Mr Kenny highlighted recent figures from the Trussell Trust, showing that the charity handed out a record 1,332,952 three day emergency food supplies to people in crisis between 1st April 2017 and 31st March 2018.
Commenting on the latest statistics, Chief Executive of The Trussell Trust Emma Reive said: “As a nation we expect no one should be left hungry or destitute – illness, disability, family breakdown or the loss of a job could happen to any of us, and we owe it to each other to make sure sufficient financial support is in place when we need it most.
“It’s hard to break free from hunger if there isn’t enough money coming in to cover the rising cost of absolute essentials like food and housing. For too many people staying above water is a daily struggle. It’s completely unacceptable that anyone is forced to turn to a foodbank as a result.”
She added: “Universal Credit is the future of our benefits system. It’s vital we get it right, and ensure levels of payment keep pace with the rising cost of essentials, particularly for groups of people we know are already more likely to need a foodbank – disabled people, people dealing with an illness, families with children and single parents.”
Mr Kenny added: “The complexity and confusion associated with even applying for Universal Credit is a main driver of real hardship.
“Many are facing problems because they don’t have access to a computer because under the scheme everyone needs to have an email address and access to IT to even submit a claim – even homeless people!
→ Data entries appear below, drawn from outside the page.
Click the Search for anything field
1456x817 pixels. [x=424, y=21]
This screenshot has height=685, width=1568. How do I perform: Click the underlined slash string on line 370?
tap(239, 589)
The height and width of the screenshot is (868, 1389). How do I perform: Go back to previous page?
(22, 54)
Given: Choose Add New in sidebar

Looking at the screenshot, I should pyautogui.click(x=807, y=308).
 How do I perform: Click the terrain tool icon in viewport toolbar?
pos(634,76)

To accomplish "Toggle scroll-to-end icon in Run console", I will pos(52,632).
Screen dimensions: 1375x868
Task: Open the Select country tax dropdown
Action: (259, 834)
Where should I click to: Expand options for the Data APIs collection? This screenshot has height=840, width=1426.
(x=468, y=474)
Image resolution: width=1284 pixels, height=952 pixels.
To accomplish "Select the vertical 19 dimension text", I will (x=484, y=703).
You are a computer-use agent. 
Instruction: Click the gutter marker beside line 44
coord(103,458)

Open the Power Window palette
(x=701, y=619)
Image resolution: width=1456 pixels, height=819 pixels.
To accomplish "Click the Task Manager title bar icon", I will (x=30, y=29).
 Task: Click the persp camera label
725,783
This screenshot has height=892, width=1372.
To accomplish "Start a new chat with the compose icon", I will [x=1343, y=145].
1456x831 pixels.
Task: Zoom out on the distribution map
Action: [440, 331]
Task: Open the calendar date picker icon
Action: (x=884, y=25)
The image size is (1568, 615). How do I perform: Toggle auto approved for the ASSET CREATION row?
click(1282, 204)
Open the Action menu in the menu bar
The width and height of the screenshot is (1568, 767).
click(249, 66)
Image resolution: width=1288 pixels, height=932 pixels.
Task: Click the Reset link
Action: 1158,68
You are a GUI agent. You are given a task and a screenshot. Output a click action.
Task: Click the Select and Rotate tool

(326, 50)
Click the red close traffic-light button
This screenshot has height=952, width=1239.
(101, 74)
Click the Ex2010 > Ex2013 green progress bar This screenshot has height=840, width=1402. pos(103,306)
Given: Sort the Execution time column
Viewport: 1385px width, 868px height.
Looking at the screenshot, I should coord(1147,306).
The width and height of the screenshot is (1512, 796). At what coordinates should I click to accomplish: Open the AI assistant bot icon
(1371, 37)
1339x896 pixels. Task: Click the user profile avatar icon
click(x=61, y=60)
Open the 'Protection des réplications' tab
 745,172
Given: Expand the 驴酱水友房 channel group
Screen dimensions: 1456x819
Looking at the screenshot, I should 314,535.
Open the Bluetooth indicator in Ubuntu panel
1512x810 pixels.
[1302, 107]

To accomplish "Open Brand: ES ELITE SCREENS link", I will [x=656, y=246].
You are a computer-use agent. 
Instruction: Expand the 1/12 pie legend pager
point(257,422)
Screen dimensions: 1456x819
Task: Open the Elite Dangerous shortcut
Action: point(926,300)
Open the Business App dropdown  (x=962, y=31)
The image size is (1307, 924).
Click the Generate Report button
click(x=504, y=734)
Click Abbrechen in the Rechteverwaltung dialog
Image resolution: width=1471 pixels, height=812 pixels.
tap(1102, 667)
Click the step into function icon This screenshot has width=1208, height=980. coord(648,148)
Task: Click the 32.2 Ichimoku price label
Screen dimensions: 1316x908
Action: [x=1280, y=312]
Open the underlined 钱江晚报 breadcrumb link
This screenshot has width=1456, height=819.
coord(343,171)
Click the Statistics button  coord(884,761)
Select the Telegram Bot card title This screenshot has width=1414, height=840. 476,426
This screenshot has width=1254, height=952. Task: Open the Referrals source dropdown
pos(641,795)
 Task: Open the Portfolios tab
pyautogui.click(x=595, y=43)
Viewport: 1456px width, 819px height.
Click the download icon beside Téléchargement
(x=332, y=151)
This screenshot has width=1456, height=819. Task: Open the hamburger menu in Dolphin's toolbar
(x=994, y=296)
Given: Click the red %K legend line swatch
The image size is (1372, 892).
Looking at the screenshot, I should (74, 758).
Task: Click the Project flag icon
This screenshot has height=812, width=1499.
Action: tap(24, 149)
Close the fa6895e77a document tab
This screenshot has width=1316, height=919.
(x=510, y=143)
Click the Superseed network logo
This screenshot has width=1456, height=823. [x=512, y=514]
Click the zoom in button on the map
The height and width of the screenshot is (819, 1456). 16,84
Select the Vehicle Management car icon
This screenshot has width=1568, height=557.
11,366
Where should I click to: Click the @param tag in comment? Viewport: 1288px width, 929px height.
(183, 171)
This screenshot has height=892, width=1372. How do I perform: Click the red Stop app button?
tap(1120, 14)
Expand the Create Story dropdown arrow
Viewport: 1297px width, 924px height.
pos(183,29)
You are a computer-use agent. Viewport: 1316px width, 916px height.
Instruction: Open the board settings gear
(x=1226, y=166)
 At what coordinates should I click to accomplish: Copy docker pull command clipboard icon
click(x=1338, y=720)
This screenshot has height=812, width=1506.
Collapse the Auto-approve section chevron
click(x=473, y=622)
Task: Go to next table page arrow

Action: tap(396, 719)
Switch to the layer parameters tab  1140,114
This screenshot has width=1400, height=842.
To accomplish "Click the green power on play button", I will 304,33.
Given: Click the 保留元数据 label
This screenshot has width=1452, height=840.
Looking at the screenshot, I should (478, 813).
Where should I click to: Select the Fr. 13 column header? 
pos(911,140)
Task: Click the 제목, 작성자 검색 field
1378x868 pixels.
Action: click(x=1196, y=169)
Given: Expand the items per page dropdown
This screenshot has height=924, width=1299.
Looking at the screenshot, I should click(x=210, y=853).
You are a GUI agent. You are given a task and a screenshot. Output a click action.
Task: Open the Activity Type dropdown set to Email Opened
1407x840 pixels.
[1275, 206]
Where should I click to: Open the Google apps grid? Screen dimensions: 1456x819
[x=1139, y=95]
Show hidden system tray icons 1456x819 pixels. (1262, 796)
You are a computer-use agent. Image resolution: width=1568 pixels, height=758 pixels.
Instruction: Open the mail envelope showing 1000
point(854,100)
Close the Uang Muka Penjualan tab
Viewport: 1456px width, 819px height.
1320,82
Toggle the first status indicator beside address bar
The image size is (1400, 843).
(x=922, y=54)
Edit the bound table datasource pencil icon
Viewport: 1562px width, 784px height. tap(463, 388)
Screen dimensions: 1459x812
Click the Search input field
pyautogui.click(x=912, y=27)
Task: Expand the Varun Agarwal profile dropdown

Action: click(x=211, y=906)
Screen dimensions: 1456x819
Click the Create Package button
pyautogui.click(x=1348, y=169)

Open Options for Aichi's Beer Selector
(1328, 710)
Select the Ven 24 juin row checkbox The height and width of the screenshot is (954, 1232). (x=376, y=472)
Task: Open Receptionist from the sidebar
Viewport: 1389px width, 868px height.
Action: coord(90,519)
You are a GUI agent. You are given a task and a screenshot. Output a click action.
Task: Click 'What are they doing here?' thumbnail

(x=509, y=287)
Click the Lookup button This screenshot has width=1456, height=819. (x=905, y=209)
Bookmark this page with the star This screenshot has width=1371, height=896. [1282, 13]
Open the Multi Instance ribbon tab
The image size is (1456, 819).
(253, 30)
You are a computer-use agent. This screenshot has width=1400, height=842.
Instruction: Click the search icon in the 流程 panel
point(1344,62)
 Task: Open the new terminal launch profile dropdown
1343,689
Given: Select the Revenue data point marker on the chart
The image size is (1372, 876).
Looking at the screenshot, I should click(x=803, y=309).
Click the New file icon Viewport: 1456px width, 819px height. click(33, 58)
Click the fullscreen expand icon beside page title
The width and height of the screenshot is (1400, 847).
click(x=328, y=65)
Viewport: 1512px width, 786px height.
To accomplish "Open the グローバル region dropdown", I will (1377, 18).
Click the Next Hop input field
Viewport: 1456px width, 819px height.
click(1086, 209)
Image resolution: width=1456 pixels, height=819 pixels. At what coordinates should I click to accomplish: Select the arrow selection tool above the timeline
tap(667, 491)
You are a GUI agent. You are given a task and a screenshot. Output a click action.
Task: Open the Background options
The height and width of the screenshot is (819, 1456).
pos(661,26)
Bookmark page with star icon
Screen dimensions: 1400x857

“Many of these people are being exploited by loan sharks and doorstep lenders, leading to further chronic debt.
“We need to get this Government to abandon this cruel and unworkable policy – or, better still, let’s get Jeremy Corbyn into No 10 with a Labour Government to fix this scheme once and for all.”
Scotland region secretary John Brown agreed, but added that the CWU’s primary aim must be to get rid of Universal Credit in its entirety, reminding Conference members that “we’re going to have to live with it until we get rid of the Tories”.
He added: “In the meantime we have to press elected members, be that at Westminster, the Scottish Parliament, the Welsh Assembly and every other level to put pressure on the Government to ameliorate this iniquitous Universal Credit system.”
Steve Halliwell backed the motion on behalf of the NEC, concluding: “From monthly payments intervals to a labyrinthine online system, Universal Credit is wholly unfit for purpose.
“As trade unionists we have a responsibility to encourage a more humane approach that is designed with users in mind.
“It’s vital that the CWU and other trade unionists campaign on this issue and [be] resolute.”